- AIM OF THE TASK
Set every entry down again precisely.

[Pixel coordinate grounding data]
★ ★ ★ ★ ★
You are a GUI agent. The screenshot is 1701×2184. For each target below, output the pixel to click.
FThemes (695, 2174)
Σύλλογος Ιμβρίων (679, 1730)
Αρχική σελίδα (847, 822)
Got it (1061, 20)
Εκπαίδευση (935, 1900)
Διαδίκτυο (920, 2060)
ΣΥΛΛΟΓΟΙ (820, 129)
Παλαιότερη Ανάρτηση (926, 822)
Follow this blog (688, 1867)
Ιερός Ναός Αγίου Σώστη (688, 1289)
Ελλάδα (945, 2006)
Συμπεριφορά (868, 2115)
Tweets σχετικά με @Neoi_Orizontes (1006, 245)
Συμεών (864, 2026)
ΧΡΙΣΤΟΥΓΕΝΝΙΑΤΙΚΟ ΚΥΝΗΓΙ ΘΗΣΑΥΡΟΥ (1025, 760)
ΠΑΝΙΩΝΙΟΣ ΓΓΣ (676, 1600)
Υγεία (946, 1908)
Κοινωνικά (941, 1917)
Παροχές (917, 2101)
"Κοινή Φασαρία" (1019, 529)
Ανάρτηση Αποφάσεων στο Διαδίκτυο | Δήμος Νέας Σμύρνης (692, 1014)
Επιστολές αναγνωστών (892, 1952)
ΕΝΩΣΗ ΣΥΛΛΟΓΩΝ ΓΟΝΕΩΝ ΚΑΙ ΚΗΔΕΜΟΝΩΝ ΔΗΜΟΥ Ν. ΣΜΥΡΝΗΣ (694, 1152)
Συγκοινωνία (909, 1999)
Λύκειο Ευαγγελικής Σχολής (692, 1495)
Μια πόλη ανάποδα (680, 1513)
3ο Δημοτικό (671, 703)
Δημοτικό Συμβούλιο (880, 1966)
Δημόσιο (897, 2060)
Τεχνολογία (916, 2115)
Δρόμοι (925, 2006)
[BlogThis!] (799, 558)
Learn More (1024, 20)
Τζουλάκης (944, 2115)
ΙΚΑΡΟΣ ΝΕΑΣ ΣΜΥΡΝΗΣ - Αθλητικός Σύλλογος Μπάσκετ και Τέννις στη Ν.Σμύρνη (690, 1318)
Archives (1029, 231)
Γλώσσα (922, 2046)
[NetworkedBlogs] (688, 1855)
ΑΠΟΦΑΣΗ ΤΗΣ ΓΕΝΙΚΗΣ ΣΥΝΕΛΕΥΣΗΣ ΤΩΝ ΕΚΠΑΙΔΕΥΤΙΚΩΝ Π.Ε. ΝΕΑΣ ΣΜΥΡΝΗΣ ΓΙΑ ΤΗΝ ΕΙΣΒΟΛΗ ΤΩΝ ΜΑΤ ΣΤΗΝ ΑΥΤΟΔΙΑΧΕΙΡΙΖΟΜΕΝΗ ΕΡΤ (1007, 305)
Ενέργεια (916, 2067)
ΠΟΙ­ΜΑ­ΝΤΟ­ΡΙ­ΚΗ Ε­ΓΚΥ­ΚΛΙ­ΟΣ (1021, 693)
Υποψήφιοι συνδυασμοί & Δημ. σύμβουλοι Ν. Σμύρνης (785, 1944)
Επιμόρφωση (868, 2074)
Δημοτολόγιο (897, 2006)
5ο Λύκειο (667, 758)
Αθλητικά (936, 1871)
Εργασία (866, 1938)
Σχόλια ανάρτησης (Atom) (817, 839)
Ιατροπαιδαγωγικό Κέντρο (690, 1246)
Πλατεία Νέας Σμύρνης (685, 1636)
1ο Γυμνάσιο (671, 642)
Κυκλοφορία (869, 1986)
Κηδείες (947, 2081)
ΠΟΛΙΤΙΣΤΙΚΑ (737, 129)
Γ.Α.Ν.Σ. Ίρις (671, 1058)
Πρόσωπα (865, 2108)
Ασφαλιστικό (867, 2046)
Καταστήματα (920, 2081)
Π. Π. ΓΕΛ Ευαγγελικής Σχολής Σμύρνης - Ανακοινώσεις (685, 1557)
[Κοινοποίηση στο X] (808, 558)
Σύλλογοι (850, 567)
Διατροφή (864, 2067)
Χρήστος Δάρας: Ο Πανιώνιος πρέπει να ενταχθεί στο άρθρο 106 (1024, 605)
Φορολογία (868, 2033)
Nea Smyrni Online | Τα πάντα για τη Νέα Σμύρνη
★ ★ ★ ★ ★
- RESULT FOR THIS EXERCISE
You are a GUI agent. The screenshot is 1701×2184. For each target below, output the pixel to click.
FThemes (695, 2174)
Σύλλογος Ιμβρίων (679, 1730)
Αρχική σελίδα (847, 822)
Got it (1061, 20)
Εκπαίδευση (935, 1900)
Διαδίκτυο (920, 2060)
ΣΥΛΛΟΓΟΙ (820, 129)
Παλαιότερη Ανάρτηση (926, 822)
Follow this blog (688, 1867)
Ιερός Ναός Αγίου Σώστη (688, 1289)
Ελλάδα (945, 2006)
Συμπεριφορά (868, 2115)
Tweets σχετικά με @Neoi_Orizontes (1006, 245)
Συμεών (864, 2026)
ΧΡΙΣΤΟΥΓΕΝΝΙΑΤΙΚΟ ΚΥΝΗΓΙ ΘΗΣΑΥΡΟΥ (1025, 760)
ΠΑΝΙΩΝΙΟΣ ΓΓΣ (676, 1600)
Υγεία (946, 1908)
Κοινωνικά (941, 1917)
Παροχές (917, 2101)
"Κοινή Φασαρία" (1019, 529)
Ανάρτηση Αποφάσεων στο Διαδίκτυο | Δήμος Νέας Σμύρνης (692, 1014)
Επιστολές αναγνωστών (892, 1952)
ΕΝΩΣΗ ΣΥΛΛΟΓΩΝ ΓΟΝΕΩΝ ΚΑΙ ΚΗΔΕΜΟΝΩΝ ΔΗΜΟΥ Ν. ΣΜΥΡΝΗΣ (694, 1152)
Συγκοινωνία (909, 1999)
Λύκειο Ευαγγελικής Σχολής (692, 1495)
Μια πόλη ανάποδα (680, 1513)
3ο Δημοτικό (671, 703)
Δημοτικό Συμβούλιο (880, 1966)
Δημόσιο (897, 2060)
Τεχνολογία (916, 2115)
Δρόμοι (925, 2006)
[BlogThis!] (799, 558)
Learn More (1024, 20)
Τζουλάκης (944, 2115)
ΙΚΑΡΟΣ ΝΕΑΣ ΣΜΥΡΝΗΣ - Αθλητικός Σύλλογος Μπάσκετ και Τέννις στη Ν.Σμύρνη (690, 1318)
Archives (1029, 231)
Γλώσσα (922, 2046)
[NetworkedBlogs] (688, 1855)
ΑΠΟΦΑΣΗ ΤΗΣ ΓΕΝΙΚΗΣ ΣΥΝΕΛΕΥΣΗΣ ΤΩΝ ΕΚΠΑΙΔΕΥΤΙΚΩΝ Π.Ε. ΝΕΑΣ ΣΜΥΡΝΗΣ ΓΙΑ ΤΗΝ ΕΙΣΒΟΛΗ ΤΩΝ ΜΑΤ ΣΤΗΝ ΑΥΤΟΔΙΑΧΕΙΡΙΖΟΜΕΝΗ ΕΡΤ (1007, 305)
Ενέργεια (916, 2067)
ΠΟΙ­ΜΑ­ΝΤΟ­ΡΙ­ΚΗ Ε­ΓΚΥ­ΚΛΙ­ΟΣ (1021, 693)
Υποψήφιοι συνδυασμοί & Δημ. σύμβουλοι Ν. Σμύρνης (785, 1944)
Επιμόρφωση (868, 2074)
Δημοτολόγιο (897, 2006)
5ο Λύκειο (667, 758)
Αθλητικά (936, 1871)
Εργασία (866, 1938)
Σχόλια ανάρτησης (Atom) (817, 839)
Ιατροπαιδαγωγικό Κέντρο (690, 1246)
Πλατεία Νέας Σμύρνης (685, 1636)
1ο Γυμνάσιο (671, 642)
Κυκλοφορία (869, 1986)
Κηδείες (947, 2081)
ΠΟΛΙΤΙΣΤΙΚΑ (737, 129)
Γ.Α.Ν.Σ. Ίρις (671, 1058)
Πρόσωπα (865, 2108)
Ασφαλιστικό (867, 2046)
Καταστήματα (920, 2081)
Π. Π. ΓΕΛ Ευαγγελικής Σχολής Σμύρνης - Ανακοινώσεις (685, 1557)
[Κοινοποίηση στο X] (808, 558)
Σύλλογοι (850, 567)
Διατροφή (864, 2067)
Χρήστος Δάρας: Ο Πανιώνιος πρέπει να ενταχθεί στο άρθρο 106 (1024, 605)
Φορολογία (868, 2033)
Nea Smyrni Online | Τα πάντα για τη Νέα Σμύρνη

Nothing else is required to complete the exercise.